Consensus concentration values for seventeen (17) major and trace elements typically present in soda-lime glass manufactured using the "float " process and used in the quantitative analysis and forensic comparison of glass samples were determined using laser ablation (LA) micro sampling coupled to inductively coupled plasma mass spectrometry (ICP-MS). This is the first reporting of the chemical characterization of a new set of float glass intended for use as matrix-matched calibration standards in the forensic analysis and comparison of glass by LA-ICP-MS using a standard test method (ASTM E2927-16e1). Three Corning Float Glass Standards (CFGS) were manufactured at low, medium, and high concentrations of 32 elements typically encountered in float glass samples as found in forensic casework. This work describes an international collaboration among seven (7) laboratories to evaluate the homogeneity of the three glass materials and reports the consensus concentrations values of 17 elements at three concentration levels. Eight (8) sets of independent results from LA-ICP-MS analysis using the standard test method of analysis and one set of micro-X-ray Fluorescence Spectrometry (µXRF) data (using method ASTM E2926-17) resulted in typically <3% relative standard deviation (RSD) within each lab and < 5% RSDs among all labs participating in the study for the concentration ranges using sampling spots between 50 µm - 100 µm in diameter. These results suggest that the new calibration standards are homogeneous for most elements at the small sampling volumes (~ 90 µm deep by ~80 µm in diameter) reported and show excellent agreement among the different participating labs. Consensus concentration values are determined using a previously reported calibration standard (FGS 2) and checked with a NIST 1831 SRM®. A collaboration with National Institute of Standards and Technology (NIST) scientists to certify these glasses as SRMs, including the certification of the quantitative analysis of the minor and trace element content, for future distribution by NIST is ongoing.

An interlaboratory study evaluating the interpretation of forensic glass evidence using refractive index measurements and elemental composition.

Seventeen laboratories participated in three interlaboratory exercises to assess the performance of refractive index, micro X-ray Fluorescence Spectroscopy (µXRF), and Laser Induced Breakdown Spectroscopy (LIBS) data for the forensic comparison of glass samples.
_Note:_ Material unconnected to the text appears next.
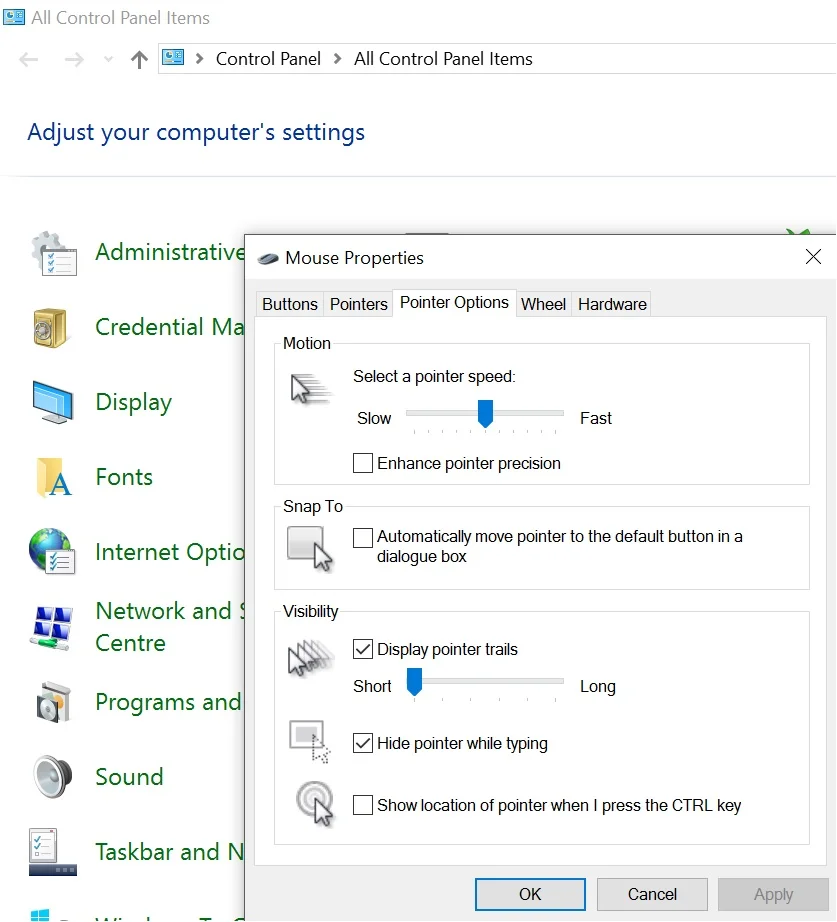Click the Cancel button
837x922 pixels.
point(652,894)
Glass fragments from automotive windshields were distributed to the participating labs as blind samples and participants were asked to compare the glass samples (known vs. questioned) and report their findings as they would in casework. For samples that originated from the same source, the overall correct association rate was greater than 92% for each of the three techniques (refractive index, µXRF, and LIBS). For samples that originated from different vehicles, an overall correct exclusion rate of 82%, 96%, and 87% was observed for refractive index, µXRF, and LIBS, respectively. Special attention was given to the reporting language used by practitioners as well as the use of verbal scales and/or databases to assign a significance to the evidence. Wide variations in the reported conclusions exist between different laboratories, demonstrating a need for the standardization of the reporting language used by practitioners. Moreover, few labs used a verbal scale and/or a database to provide a weight to the evidence. It is recommended that forensic practitioners strive to incorporate the use of a verbal scale and/or a background database, if available, to provide a measure of significance to glass forensic evidence (i.e., the strength of an association or exclusion).
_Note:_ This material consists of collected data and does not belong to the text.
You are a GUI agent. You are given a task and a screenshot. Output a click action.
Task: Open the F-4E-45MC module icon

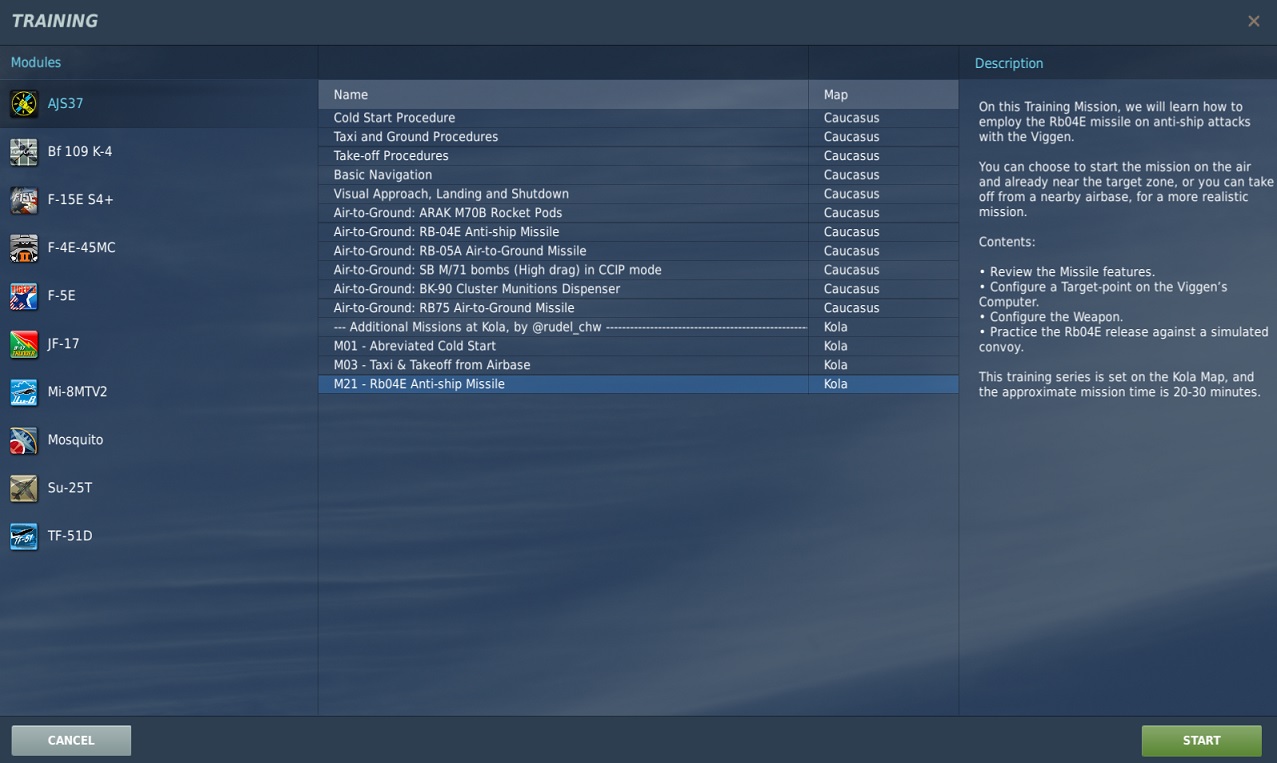click(24, 248)
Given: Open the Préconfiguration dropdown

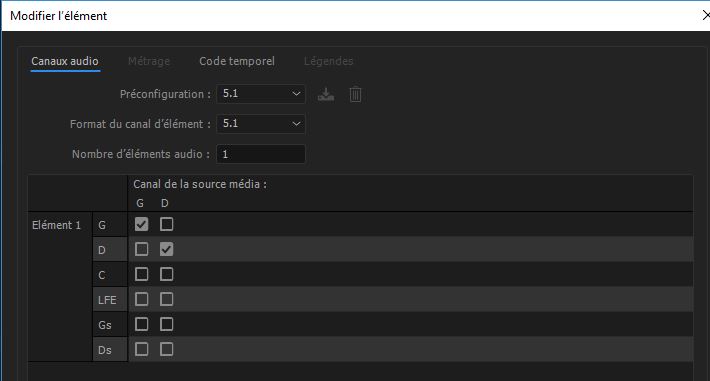Looking at the screenshot, I should click(261, 94).
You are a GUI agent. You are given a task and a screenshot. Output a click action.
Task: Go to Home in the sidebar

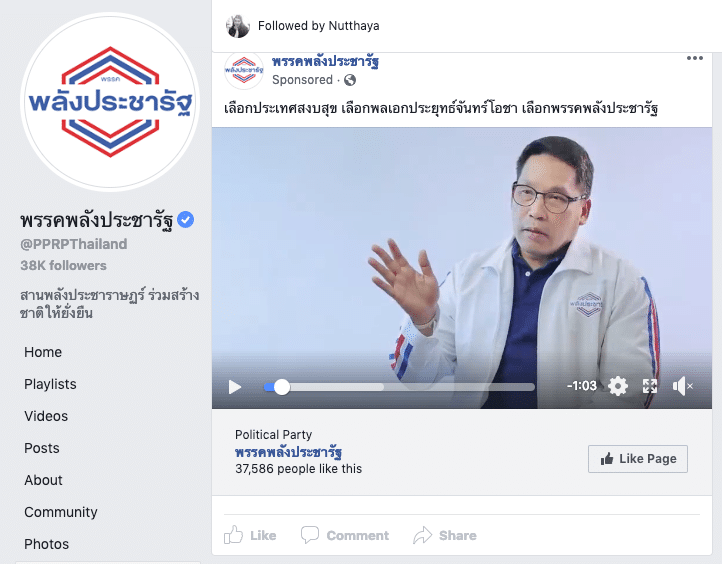coord(43,352)
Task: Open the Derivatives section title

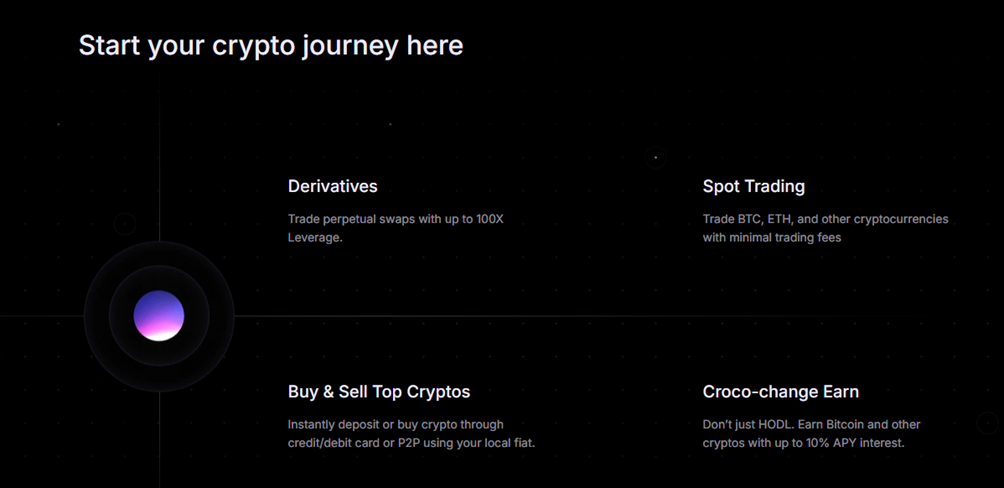Action: coord(332,186)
Development of tailor-made inorganic gunshot residue (IGSR) microparticle standards and characterization with a multi-technique approach.

The forensic analysis of inorganic gunshot residues (IGSR) involves analytical measurements from samples taken from skin and other substrates. The standard practice for IGSR analysis recommends the use of Scanning Electron Microscopy-Energy Dispersive X-Ray Spectroscopy (SEM-EDS) to identify the gunshot residues using combined information of the particle's morphology and elemental composition. However, the current deficit on IGSR standard reference materials (SRM) limits the optimization of SEM-EDS for modern, lead-free ammunition and the development of emerging analytical techniques. This study aims to enhance existing capabilities by producing tailor-made microparticle suspensions that can be used for the quality control of GSR analysis, validation of existing and emerging methods, interlaboratory testing, and systematic transfer and persistence studies. To fill this gap, IGSR microparticle standards were developed by discharging various leaded and lead-free primers under controlled conditions and creating suspensions in an organic medium, then evaluated for homogeneity and stability of morphology and elemental composition. The IGSR microparticles suspensions were evaluated by three analytical techniques-SEM-EDS, Laser-Induced Breakdown Spectroscopy (LIBS) and Inductively Coupled Plasma-Mass Spectrometry (ICP-MS) -to characterize the elemental composition and particle morphology. The ICP-MS digestion method was validated for these novel IGSR microparticle suspensions, and figures of merit and ruggedness testing are reported. The standard demonstrated stability in its dry and suspension forms, providing versatility for use in multiple types of analytical methods and substrates. This research is anticipated to assist forensic and environmental scientists by providing IGSR standards that can strengthen research, expand access to new detection techniques, and enhance laboratories' cross-validation and quality assurance.

Cross-validation and evaluation of the performance of methods for the elemental analysis of forensic glass by µ-XRF, ICP-MS, and LA-ICP-MS.

Elemental analysis of glass was conducted by 16 forensic science laboratories, providing a direct comparison between three analytical methods [micro-x-ray fluorescence spectroscopy (µ-XRF), solution analysis using inductively coupled plasma mass spectrometry (ICP-MS), and laser ablation inductively coupled plasma mass spectrometry]. Interlaboratory studies using glass standard reference materials and other glass samples were designed to (a) evaluate the analytical performance between different laboratories using the same method, (b) evaluate the analytical performance of the different methods, (c) evaluate the capabilities of the methods to correctly associate glass that originated from the same source and to correctly discriminate glass samples that do not share the same source, and (d) standardize the methods of analysis and interpretation of results. Reference materials NIST 612, NIST 1831, FGS 1, and FGS 2 were employed to cross-validate these sensitive techniques and to optimize and standardize the analytical protocols. The resulting figures of merit for the ICP-MS methods include repeatability better than 5% RSD, reproducibility between laboratories better than 10% RSD, bias better than 10%, and limits of detection between 0.03 and 9 µg g(-1) for the majority of the elements monitored. The figures of merit for the µ-XRF methods include repeatability better than 11% RSD, reproducibility between laboratories after normalization of the data better than 16% RSD, and limits of detection between 5.8 and 7,400 µg g(-1). The results from this study also compare the analytical performance of different forensic science laboratories conducting elemental analysis of glass evidence fragments using the three analytical methods.